Stepfamilies and Estate Planning – Is estate planning in second marriages a potential minefield? This can be a loaded question because it’s already complex enough to blend families.
It can be hard to decide on both an emotional and a legal level. After all, you’ll want to make sure your assets are working in everyone’s favor, and you have to think about the members of two families, not just one.
Three types of property to consider
If you want to ensure that everyone in your life is taken care of in accordance with your wishes, you must consider three types of property: community property, separate property and commingled assets.
Community property
This type of property refers to any personal property or debt that was acquired during the marriage.
Separate property
This is property that was acquired prior to the marriage. It also includes property that was received via an inheritance or as a gift, no matter if it was awarded after the official date of separation or during the marriage. Essentially, when the property was received does not matter.
Commingled assets
These refer to matters that you share with people in your family. For instance, some people share or combine their personal funds with their spouse’s or other blended family members’ funds. While every family is different, this can be a cause for concern, so keep that in mind.
Problems and solutions
When you remarry, remind yourself to update your estate plan as soon as possible. One difficult task is deciding who will act as a guardian. You may wish to set up a trust to guarantee each child gets an inheritance, preventing future unfair treatment or arguments. And what about stepchildren?
There are certain areas of contention that you should keep in mind. You’ll need to think about stepchildren, life insurance, specific assets, a gift off the top, retirement funds and individual retirement accounts. Let’s take a closer look at solutions for each of these potential issues.
Stepchildren
You can declare your stepchildren the executors of your will. Consider leaving them each a set sum of money. You can also state that each of them will receive a percentage of your estate’s value after you die. Essentially, you can name them as beneficiaries of a trust.
Life insurance
To ensure your older children receive your life insurance benefits when you die, you can designate them as the beneficiaries. Simultaneously, you can leave other assets, such as those in your trust, to someone else, such as your ex-spouse or current spouse.
Specific assets
If you inherited land individually, you have the option to structure your estate in a way that allows your present spouse to receive income from the land during their lifetime.
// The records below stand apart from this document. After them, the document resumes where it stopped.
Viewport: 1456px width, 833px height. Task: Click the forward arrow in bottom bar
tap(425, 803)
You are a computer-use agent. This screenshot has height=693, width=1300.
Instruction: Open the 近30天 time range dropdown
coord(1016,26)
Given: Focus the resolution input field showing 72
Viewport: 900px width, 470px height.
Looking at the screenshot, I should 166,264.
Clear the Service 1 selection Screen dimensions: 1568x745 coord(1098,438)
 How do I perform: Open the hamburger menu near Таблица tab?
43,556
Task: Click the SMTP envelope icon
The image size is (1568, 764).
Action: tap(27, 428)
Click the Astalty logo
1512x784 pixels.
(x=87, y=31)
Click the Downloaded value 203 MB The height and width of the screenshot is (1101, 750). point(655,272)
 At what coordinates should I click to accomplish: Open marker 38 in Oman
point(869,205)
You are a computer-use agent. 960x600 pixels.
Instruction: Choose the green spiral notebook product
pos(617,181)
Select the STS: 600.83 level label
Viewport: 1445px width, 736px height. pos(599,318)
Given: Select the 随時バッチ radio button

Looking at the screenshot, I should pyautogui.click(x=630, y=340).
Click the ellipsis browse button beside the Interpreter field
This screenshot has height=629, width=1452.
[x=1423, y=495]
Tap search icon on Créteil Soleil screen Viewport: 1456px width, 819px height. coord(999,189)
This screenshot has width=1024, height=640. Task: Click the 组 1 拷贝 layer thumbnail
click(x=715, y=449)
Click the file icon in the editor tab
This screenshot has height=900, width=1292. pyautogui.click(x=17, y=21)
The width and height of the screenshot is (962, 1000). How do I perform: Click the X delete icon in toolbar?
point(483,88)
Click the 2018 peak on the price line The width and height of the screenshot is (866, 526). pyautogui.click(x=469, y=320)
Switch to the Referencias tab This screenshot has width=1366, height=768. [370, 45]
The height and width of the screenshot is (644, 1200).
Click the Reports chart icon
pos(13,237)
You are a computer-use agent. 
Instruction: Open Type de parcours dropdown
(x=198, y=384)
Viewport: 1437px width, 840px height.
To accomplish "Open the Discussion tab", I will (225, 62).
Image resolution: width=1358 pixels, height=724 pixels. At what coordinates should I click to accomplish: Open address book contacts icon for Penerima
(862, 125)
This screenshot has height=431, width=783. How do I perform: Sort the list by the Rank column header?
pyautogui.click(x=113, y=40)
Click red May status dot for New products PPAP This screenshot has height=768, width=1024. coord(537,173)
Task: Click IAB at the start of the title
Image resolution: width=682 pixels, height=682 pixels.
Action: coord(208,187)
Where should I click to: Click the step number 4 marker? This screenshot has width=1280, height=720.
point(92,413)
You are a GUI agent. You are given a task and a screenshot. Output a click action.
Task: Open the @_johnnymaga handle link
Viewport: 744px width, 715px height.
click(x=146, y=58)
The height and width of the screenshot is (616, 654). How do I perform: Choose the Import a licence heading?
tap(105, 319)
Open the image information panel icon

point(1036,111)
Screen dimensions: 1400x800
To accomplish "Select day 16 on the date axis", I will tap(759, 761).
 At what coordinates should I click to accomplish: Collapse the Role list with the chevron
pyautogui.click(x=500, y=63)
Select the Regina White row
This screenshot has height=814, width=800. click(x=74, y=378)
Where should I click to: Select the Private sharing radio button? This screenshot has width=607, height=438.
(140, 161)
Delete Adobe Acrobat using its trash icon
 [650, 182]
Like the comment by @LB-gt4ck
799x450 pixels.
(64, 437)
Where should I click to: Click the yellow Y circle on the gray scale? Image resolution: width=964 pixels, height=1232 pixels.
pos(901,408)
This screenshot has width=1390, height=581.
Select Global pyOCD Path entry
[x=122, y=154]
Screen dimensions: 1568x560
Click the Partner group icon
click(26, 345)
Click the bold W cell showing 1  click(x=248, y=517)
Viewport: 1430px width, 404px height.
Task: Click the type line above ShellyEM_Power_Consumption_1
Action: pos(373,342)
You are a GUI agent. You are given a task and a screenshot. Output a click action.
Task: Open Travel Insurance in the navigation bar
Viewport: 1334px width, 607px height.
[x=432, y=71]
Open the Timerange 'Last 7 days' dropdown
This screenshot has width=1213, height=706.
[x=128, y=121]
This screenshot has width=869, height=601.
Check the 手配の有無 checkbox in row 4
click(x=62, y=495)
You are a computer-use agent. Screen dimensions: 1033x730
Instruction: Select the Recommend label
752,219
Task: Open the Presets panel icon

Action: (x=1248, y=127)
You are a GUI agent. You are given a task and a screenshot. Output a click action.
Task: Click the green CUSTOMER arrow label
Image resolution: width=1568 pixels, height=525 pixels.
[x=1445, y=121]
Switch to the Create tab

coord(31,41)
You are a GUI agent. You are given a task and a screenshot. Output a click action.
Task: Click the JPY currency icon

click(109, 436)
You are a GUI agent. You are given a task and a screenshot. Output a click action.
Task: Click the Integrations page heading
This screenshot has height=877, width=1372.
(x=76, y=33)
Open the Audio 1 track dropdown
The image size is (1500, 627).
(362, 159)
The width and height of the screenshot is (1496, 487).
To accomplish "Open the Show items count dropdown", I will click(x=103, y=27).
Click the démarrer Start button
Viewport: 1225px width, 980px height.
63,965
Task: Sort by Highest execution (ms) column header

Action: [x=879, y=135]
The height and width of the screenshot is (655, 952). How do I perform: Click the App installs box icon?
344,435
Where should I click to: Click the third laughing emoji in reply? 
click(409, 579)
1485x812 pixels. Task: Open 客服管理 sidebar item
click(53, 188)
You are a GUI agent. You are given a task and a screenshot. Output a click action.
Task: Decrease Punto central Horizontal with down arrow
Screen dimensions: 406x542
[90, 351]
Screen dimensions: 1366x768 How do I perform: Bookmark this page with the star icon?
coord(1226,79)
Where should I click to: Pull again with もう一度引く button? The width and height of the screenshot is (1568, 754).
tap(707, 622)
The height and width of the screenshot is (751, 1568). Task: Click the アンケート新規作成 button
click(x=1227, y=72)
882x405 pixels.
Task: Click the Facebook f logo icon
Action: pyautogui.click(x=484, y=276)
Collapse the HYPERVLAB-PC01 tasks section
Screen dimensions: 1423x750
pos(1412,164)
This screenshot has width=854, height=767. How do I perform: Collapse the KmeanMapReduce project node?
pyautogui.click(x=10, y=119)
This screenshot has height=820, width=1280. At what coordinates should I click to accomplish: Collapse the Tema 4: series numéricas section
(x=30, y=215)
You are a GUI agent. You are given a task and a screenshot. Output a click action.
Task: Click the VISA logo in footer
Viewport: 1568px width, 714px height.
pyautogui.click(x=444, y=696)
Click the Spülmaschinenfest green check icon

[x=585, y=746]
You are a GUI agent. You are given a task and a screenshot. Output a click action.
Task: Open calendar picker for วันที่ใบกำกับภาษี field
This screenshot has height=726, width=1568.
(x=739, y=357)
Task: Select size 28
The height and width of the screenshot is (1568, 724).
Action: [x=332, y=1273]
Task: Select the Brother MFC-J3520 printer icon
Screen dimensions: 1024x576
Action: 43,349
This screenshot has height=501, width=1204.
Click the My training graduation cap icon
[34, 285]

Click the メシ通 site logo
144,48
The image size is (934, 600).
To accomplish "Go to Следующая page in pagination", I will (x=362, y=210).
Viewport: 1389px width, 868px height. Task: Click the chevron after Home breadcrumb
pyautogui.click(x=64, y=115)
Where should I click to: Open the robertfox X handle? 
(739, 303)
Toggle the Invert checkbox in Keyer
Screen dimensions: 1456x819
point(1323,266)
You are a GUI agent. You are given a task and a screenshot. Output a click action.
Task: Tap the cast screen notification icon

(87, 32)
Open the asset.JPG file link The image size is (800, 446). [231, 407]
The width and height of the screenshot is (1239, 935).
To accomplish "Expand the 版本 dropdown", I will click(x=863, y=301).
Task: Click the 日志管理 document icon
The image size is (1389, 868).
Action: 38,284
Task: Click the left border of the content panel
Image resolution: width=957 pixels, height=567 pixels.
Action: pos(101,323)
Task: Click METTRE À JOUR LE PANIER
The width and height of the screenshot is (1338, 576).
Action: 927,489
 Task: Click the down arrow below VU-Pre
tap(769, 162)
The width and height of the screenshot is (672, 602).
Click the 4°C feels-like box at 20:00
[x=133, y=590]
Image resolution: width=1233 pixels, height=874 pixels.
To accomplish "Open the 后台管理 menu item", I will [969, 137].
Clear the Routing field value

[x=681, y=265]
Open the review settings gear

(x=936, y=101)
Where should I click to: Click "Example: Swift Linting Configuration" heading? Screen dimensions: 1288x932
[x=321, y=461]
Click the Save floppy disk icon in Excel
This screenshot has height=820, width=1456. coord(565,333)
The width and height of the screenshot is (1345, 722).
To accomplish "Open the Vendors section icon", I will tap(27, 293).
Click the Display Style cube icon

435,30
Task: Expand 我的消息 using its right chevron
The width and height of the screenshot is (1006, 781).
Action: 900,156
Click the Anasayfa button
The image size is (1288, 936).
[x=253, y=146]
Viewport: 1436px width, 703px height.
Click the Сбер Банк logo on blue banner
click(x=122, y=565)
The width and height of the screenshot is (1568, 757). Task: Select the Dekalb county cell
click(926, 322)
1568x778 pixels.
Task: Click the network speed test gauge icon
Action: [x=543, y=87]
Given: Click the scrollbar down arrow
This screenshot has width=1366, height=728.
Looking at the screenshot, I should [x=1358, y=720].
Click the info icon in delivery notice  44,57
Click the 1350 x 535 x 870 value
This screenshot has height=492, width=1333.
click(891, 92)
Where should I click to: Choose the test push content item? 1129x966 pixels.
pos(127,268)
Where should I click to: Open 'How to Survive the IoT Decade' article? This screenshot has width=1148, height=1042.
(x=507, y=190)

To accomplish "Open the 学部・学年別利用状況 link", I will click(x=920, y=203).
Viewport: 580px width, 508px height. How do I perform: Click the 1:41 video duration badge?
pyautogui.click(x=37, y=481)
After they die, the land can be transferred to your children from your first marriage.
A gift off the top
To provide your older children with immediate cash upon your death, consider adding a pay-on-death designation to specific bank accounts held separately from your living trust. This allows the funds to be distributed directly to your children, bypassing jointly owned assets with your current spouse.
Retirement funds
By federal law, spouses are the automatic beneficiaries of 401(k) accounts. To ensure your older children receive other assets, such as a house, immediately, you can allow your current spouse to inherit your 401(k) while designating the kids as beneficiaries for alternative assets.
IRAs
Under the Secure Act of 2020, beneficiaries are required to withdraw the full balance from an IRA within a 10-year period following your death. Alternatively, they have the option to withdraw the entire amount in a single year if they choose to do so. This can potentially result in a substantial tax liability for your children, which will likely push them into a higher tax bracket.
An alternative scenario
Consider establishing an IRA legacy trust. This can ensure that your minor-aged beneficiaries do not withdraw their entire IRA inheritance prior to their 26th birthday. Another example of a situation in which an IRA legacy trust can help is if you have grandchildren with special needs.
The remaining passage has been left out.